Here are some ways the players can abuse this loophole:
  • Racial features: dragonborn's Breath Weapon.
  • Class features: barbarian's Intimidating Presence, bard's Cutting Words, cleric's Turn Undead and Destroy Undead, light cleric's Radiance of the Dawn, tempest cleric's Wrath of the Storm, four elements monk's Fist of Unbroken Air and Water Whip, warlock patron's capstone abilities, enchantment wizard's Hypnotic Gaze, and probably a bunch more in Xanathar's etc.
  • Equipment: bombs, dynamite, and grenades (in the DMG). These don't require an attack roll, surprisingly. The PHB items (acid, alchemists' fire, etc.) all require attack rolls.
  • Magic items: bag of beans, bead of force, Daern's instant fortress, decanter of endless water, dust of sneezing and choking, iron flask, javelin of lightning, mace of terror, pipes of haunting, potion of fire breath, robe of scintillating colors, rod of rulership, rod of entanglement, staff of power/magi, staff of thunder and lightning, talisman of pure good/ultimate evil, wand of fear, wand of wonder (certain options).

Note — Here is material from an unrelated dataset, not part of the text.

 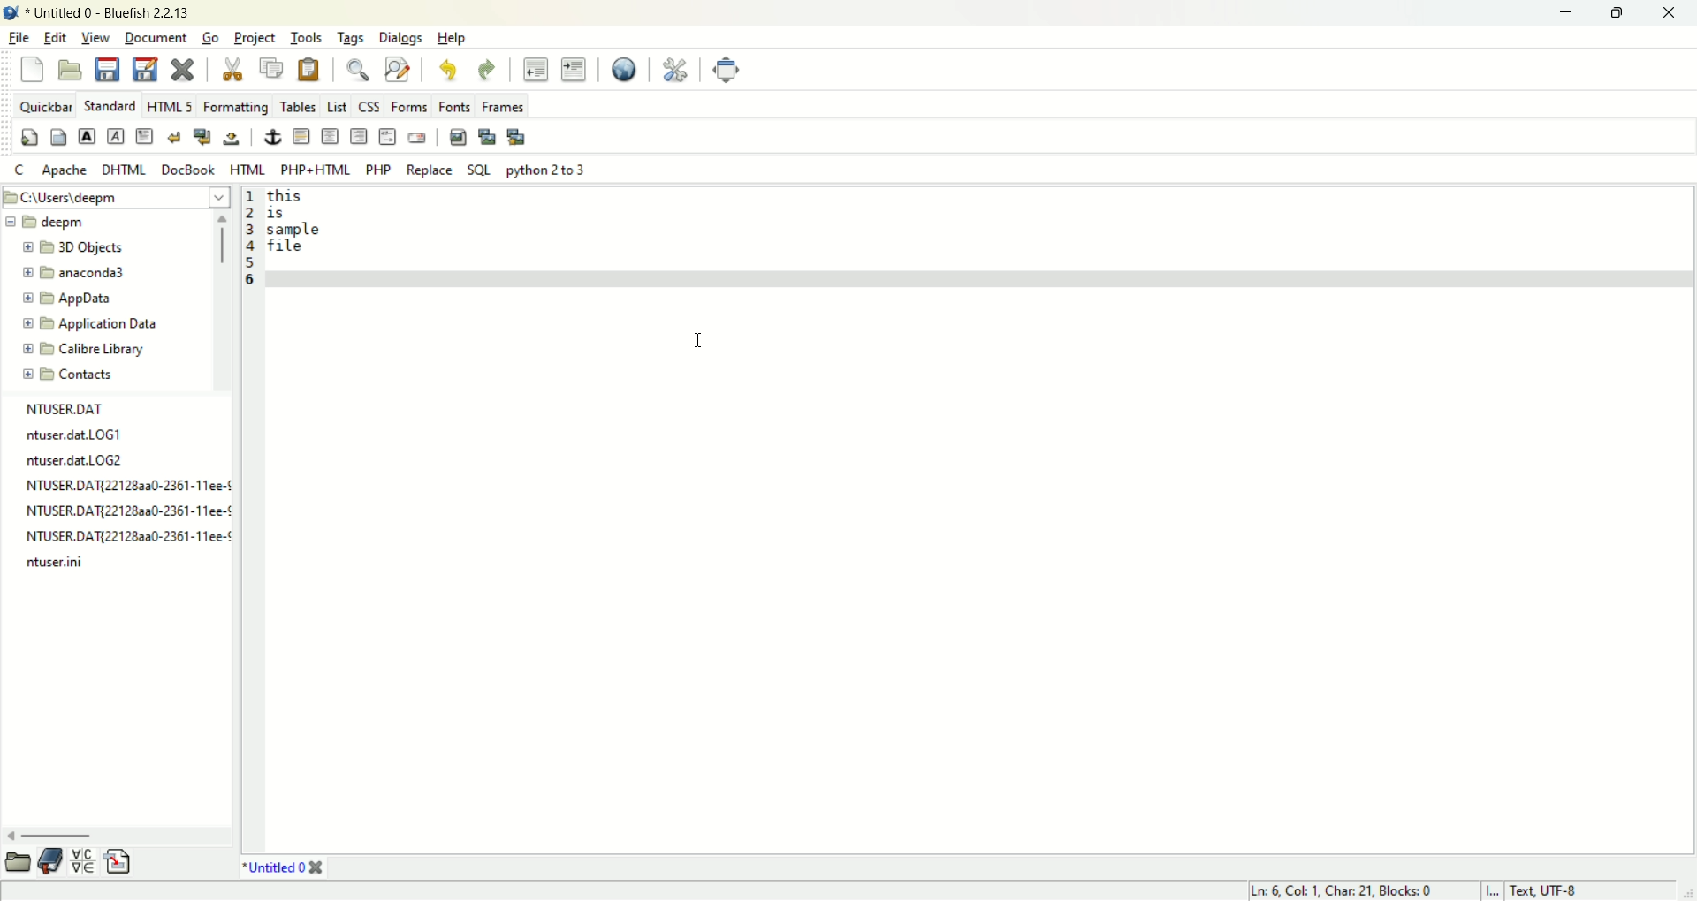 What do you see at coordinates (121, 861) in the screenshot?
I see `snippet` at bounding box center [121, 861].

Probably some more that I missed.
These are all harmful effects that don't require an attack roll or a the casting of a spell.
 

Everybody (players and DMs) should carefully consider whether they want to participate in a game that relies on technicalities and loopholes like this. Some people really enjoy it -- it gets kind of like a puzzle, and it allows rules-savvy players to predict the outcomes of their decisions. OTOH, it can break immersion, and it actually makes it harder for non-rules-savvy players to predict the outcomes of their decisions.

I think one of the problems with 5E is that it tries to straddle the line and have it both ways. It feels like they tried to write it in "natural language" but then at the last minute decided to precisely define things like the terminating conditions of invisibility. I can understand the desire for clarity, as the edge cases of magic spells can lead to some absurd situations. (In one of the Forgotten Realms novels a row of invisible trees is rigged to collapse on an approaching army as part of an ambush. When the trees begin falling, they become weapons used in an attack, and thus become visible.) But part of the promise of 5E was that edge-cases like this would be put explicitly under the DM's discretion.

There are other spells that reference "harmful effects." For example, a lot of enchantment spells break or allow a new save "if you or your allies do anything harmful to the target." I swear I've also seen an invisibility-like effect that ended if you "attack, deal damage, or cause a creature to making a saving throw," but now I can't find it. My advice would be to patch invisibility to use language like this, on the grounds that this is how the spell is intended to work.
 

There are other spells that reference "harmful effects." For example, a lot of enchantment spells break or allow a new save "if you or your allies do anything harmful to the target." I swear I've also seen an invisibility-like effect that ended if you "attack, deal damage, or cause a creature to making a saving throw," but now I can't find it. My advice would be to patch invisibility to use language like this, on the grounds that this is how the spell is intended to work.

It would be interesting to see a poll of how many people would allow/disallow the things mentioned above as invisibility-breaking or not in their campaigns.
 

I swear I've also seen an invisibility-like effect that ended if you "attack, deal damage, or cause a creature to making a saving throw," but now I can't find it. My advice would be to patch invisibility to use language like this, on the grounds that this is how the spell is intended to work.

I have the same recollection. There is something like that in the latest abomination of a UA on Psionics.

That makes me wonder if writing up new abilities using that language is perhaps saying, "okay, so this is how we would have phrased it at the start if it occurred to us". They seem to have done something like that with shapechanging things, where the new spells in XGtE only allow changing into things with CR =< 1/2 level, rather than full CR = level.

If that's the case, it kind of leaves us in the position of deciding whether we want to go with the published (and not errataed) original, or with the "revised intent" of later products. I'm undecided.